Organized by: Mohit Kumar Jolly (Indian Institute of Science), Sarthak Sahoo (Indian Institute of Science)

Note: this minisymposia has multiple sessions. The other session is: and Part-2.

1. Rebecca A Bekker University of Southern California
   "Modeling Cell-State Dynamics to Unravel and Counteract Immune Suppression in Breast Cancer Immunotherapy"
HER2+ breast cancer is aggressive and has historically had poor outcomes. Despite therapeutic advances, such as the development and approval of HER2 targeted therapies and the associated improved outcomes, resistance invariably develops. However, recent preclinical and clinical evidence suggest patients may benefit from combination therapies that include immunotherapy. The PANACEA trial, which investigated the efficacy of the combination of the HER2 monoclonal antibody trastuzumab and the PD-1 inhibitor pembrolizumab in HER2+ breast cancer, reported a 15% response rate in patients with PD-L1+ tumors. This unexpectedly low response rate may be the result of a highly tumor-engineered immune-suppressive niche containing MDSCs, Tregs, and TAMs. Understanding the interplay between pro- and anti-tumor immune subsets and HER2+ breast cancer cells is crucial for improving responses to immunotherapy and identifying novel therapeutic strategies. To this end, we developed an agent-based model (ABM) of tumor-immune interactions, which is initialized with digitized multiplex immunohistochemistry slides of untreated spontaneous lung metastases from the NT2.5LM HER2+ murine model. The ABM includes tumor evolution via mutations that affect PD-L1 expression, chemotherapy sensitivity, and proliferation speed. We explore how treatment regimens, combining chemotherapy, anti-PD-L1 and anti-CTLA-4, impact immune composition and suppression, and tumor evolution. The model provides a framework to explore how immune plasticity and tumor adaptation may co-evolve under therapy, and to generate hypotheses about potential mechanisms of resistance and strategies to counteract immunosuppression.
2. James Greene Clarkson University
   "Understanding therapeutic tolerance through a mathematical model of drug-induced resistance"
Resistance to chemotherapy is a major impediment to successful cancer treatment that has been studied over the past three decades. Classically, resistance is thought to arise primarily through random genetic mutations, after which mutated cells expand via Darwinian selection.

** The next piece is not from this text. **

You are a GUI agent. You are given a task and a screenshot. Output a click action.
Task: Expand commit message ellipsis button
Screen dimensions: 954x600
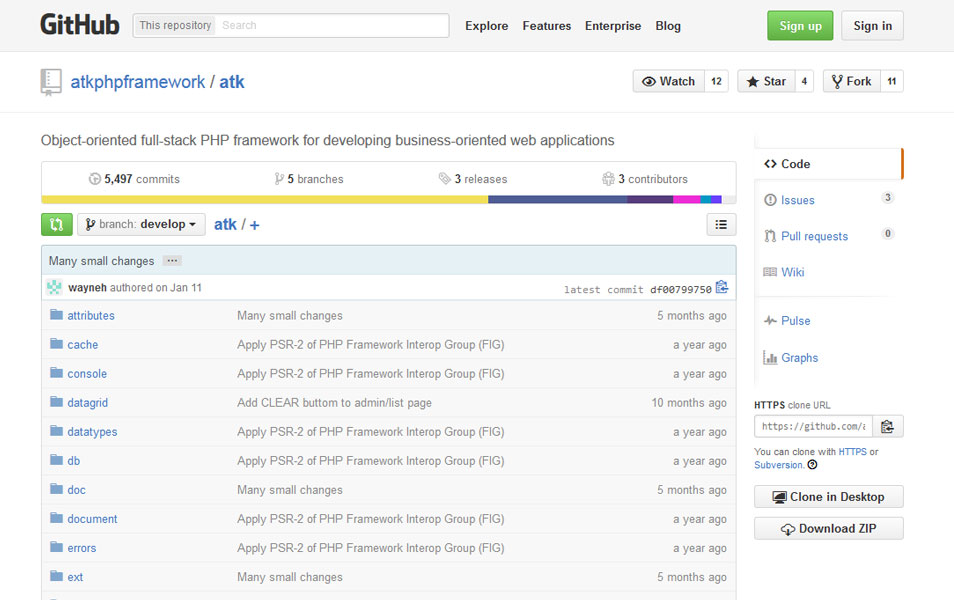(x=172, y=260)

However, recent experimental evidence suggests this evolution to resistance need not occur randomly, but instead may be induced by the application of the drug. In this work, we present a mathematical model that describes induced resistance. We utilize our mathematical model to study control-theoretic questions with respect to different clinical treatment protocols, and study the effect of different therapies across parameter regimes (e.g. we investigate patient-specific responses). An extended model is then fit to time-resolved in vitro experimental data. From observational data of total numbers of cells, the model unravels the relative proportions of sensitive and resistance subpopulations and quantifies their dynamics as a function of drug dose; the predictions are then validated using data on drug doses that were not used when fitting parameters. Optimal control techniques are then utilized to discover dosing strategies that could lead to better outcomes as quantified by lower total cell volume. These results are reported in J.L Gevertz, J.M Greene, S. Prosperi, N. Comandante-Lou, and E.D. Sontag. Understanding therapeutic tolerance through a mathematical model of drug-induced resistance. npj Systems Biology and Applications, 11, 2025
3. Sara Hamis Uppsala University
   "Growth rate-driven modelling elucidates phenotypic adaptation in BRAFV600E-mutant melanoma"

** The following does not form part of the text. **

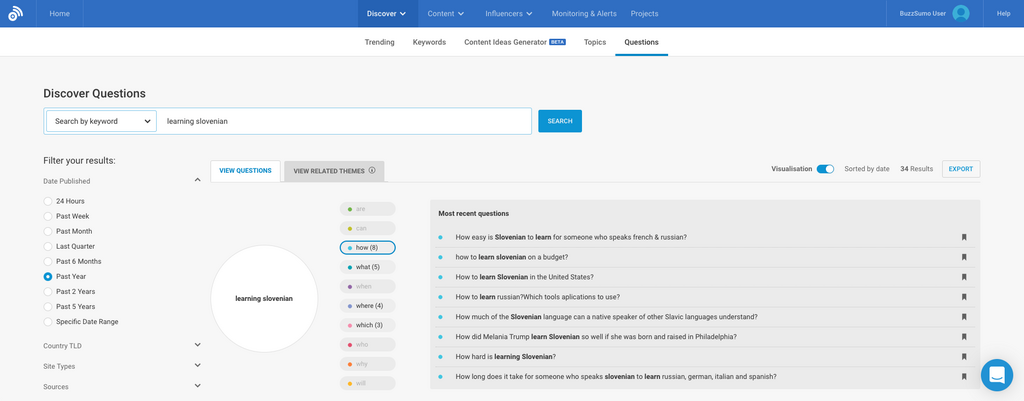Bookmark the 'how to learn slovenian on a budget' question
Viewport: 1024px width, 401px height.
(964, 257)
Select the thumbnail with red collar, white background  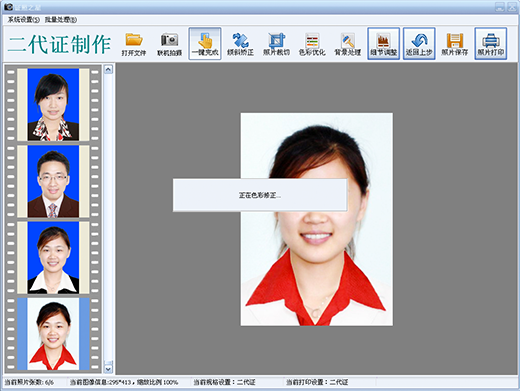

Phenotypic adaptation, the ability of cells to change phenotype in response to external pressures, has been identified as a driver of drug resistance in cancer. To quantify phenotypic adaptation in BRAFV600E-mutant melanoma, we develop a theoretical model that emerges from data analysis of WM239A-BRAFV600E cell growth rates in response to drug challenge with the BRAF-inhibitor encorafenib. Our model constitutes a cell population model in which each cell is individually described by one of multiple discrete and plastic phenotype states that are directly linked to drug-dependent net growth rates and, by extension, drug resistance. Data-matched simulations reveal that phenotypic adaptation in the cells is directed towards states of high net growth rates, which enables evasion of drug-effects. The model subsequently provides an explanation for when and why intermittent treatments outperform continuous treatments in vitro, and demonstrates the benefits of not only targeting, but also leveraging, phenotypic adaptation in treatment protocols.
4. Sarthak Sahoo Indian Institute of Science
   "Mathematical modelling of multi-axis plasticity in ER+ breast cancer"

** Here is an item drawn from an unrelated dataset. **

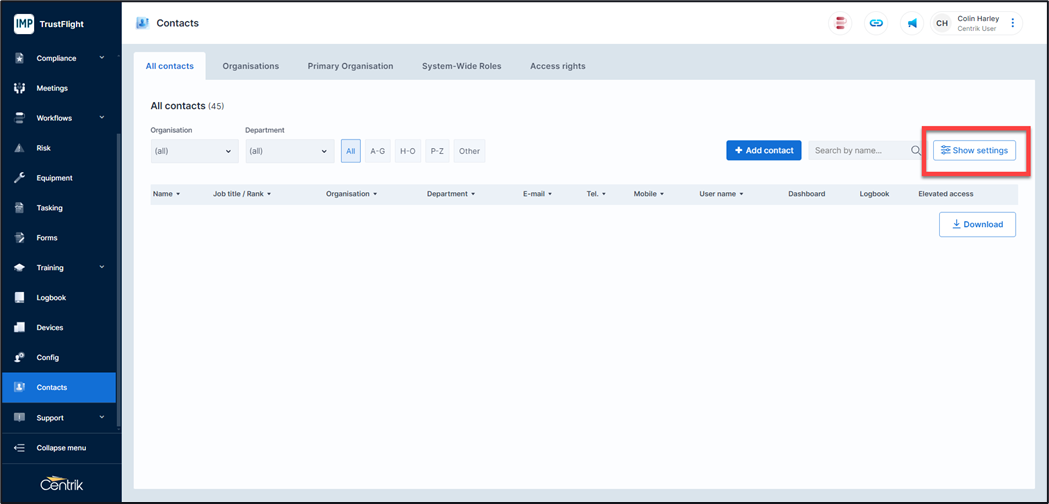This screenshot has width=1049, height=504.
Task: Click the Show settings button
Action: click(x=974, y=150)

Resistance of anti-estrogen therapy is a major clinical challenge in treating estrogen receptor positive (ER+) breast cancer. Recent studies highlight the role of non-genetic adaptations in drug tolerance, yet the mechanisms remain unclear. One of the key processes that underlies enhanced drug tolerance as well as metastatic potential is the process of epithelial-mesenchymal plasticity (EMP). Furthermore, lineage switching, and acquisition of immunosuppressive traits are also commonly observed. We investigate the role of genes involved in EMP to elucidate origins of such multi-axis cellular plasticity by mathematical modelling of underlying gene regulatory networks. Specifically, we show that six co-existing phenotypes are enabled by underlying gene regulatory network, with epithelial-sensitive and mesenchymal-resistant being dominant. Population dynamics analysis demonstrates how phenotypic plasticity promotes survival among sensitive and resistant cells, suggesting that mesenchymal-epithelial transition inducers could enhance anti-estrogen therapy effectiveness. Additionally, hybrid epithelial/mesenchymal (E/M) phenotypes, which exhibit high PD-L1 levels, contribute to immune evasion and enhanced metastatic fitness, obviating the need for a full EMT. Finally, multi-modal transcriptomic data analysis shows associations between EMT and luminal-basal plasticity, linking luminal breast cancer with epithelial states and basal breast cancer with hybrid E/M phenotypes and higher heterogeneity. Our mechanistic modelling of ER+ breast cancer recapitulates observed clinical and pre-clinical findings in spatial transcriptomic datasets, thus offering a predictive framework for characterizing intra-tumor heterogeneity and potential therapeutic interventions given a spatially heterogenous tissue sample. These insights underscore the importance of understanding phenotypic plasticity and non-genetic heterogeneity and its integration with spatial transcriptomics to improve treatment strategies for ER+ breast cancer.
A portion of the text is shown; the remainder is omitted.